- [Requirement] Rewrite every line of the listing below as a numbered list, skipping any blank lines.

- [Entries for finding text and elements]
»»

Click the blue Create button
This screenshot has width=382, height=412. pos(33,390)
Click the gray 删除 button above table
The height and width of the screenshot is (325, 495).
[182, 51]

««

- [Exercise output]
1. Click the blue Create button
2. This screenshot has width=382, height=412. pos(33,390)
3. Click the gray 删除 button above table
4. The height and width of the screenshot is (325, 495).
5. [182, 51]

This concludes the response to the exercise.